Solvent compatibility with Ion exchange polymers

The way the ionomer interacts with the solvent and the catalyst is a key factor that determines the stability of dispersion and the rheological properties of the ink. Dissolution of Pemion® ionomer is typically achieved following stirring and gentle heating (e.g., 300–600 rpm at 60 °C) in a chosen solvent for 24–72 h, depending on vessel size, concentration, and amount of ionomer being dissolved. Filtration of the polymer solution following dissolution is recommended.

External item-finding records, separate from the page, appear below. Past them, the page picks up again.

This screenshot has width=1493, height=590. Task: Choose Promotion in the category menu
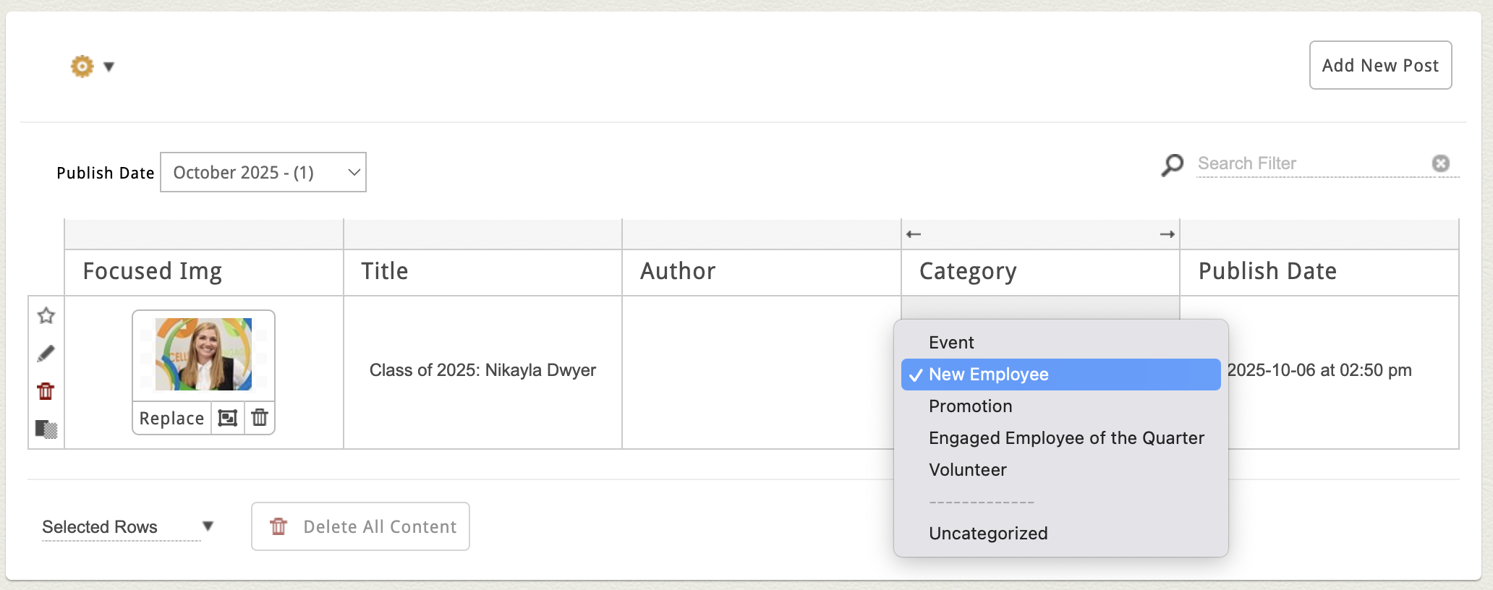pos(970,406)
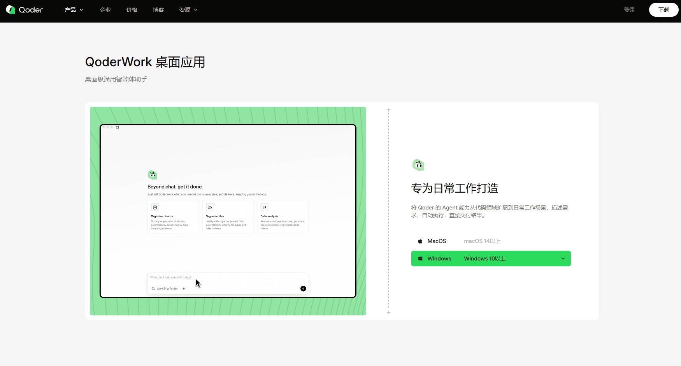Screen dimensions: 681x366
Task: Click the Qoder logo in the top bar
Action: [x=24, y=10]
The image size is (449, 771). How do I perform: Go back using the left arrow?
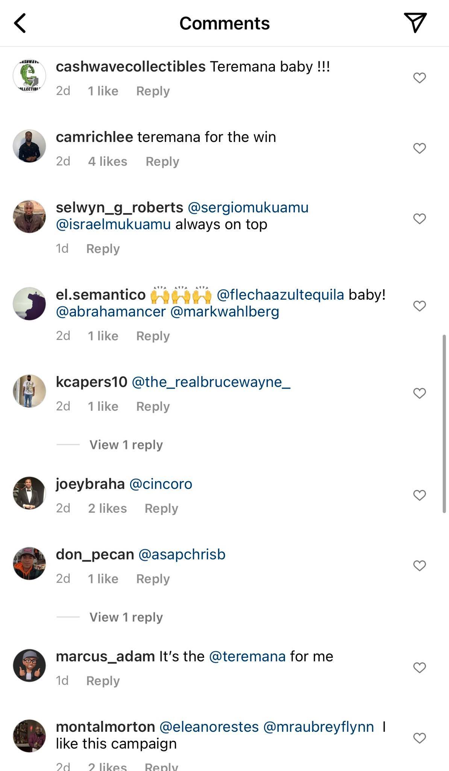[x=20, y=23]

We sell our ionomers in pure polymer powder form and provide comprehensive handling and dissolution instructions for customers to create their own solutions from. This saves both us and you the headache in terms of shipping flammable liquids, and the associated safety and cost considerations.

Both the PEM and AEM are readily soluble in low boiling point, common laboratory solvents.

These are prototype materials only intended to be used for early development activities and not intended for production items. Product information is to be used as a guide only, subject to change at any time.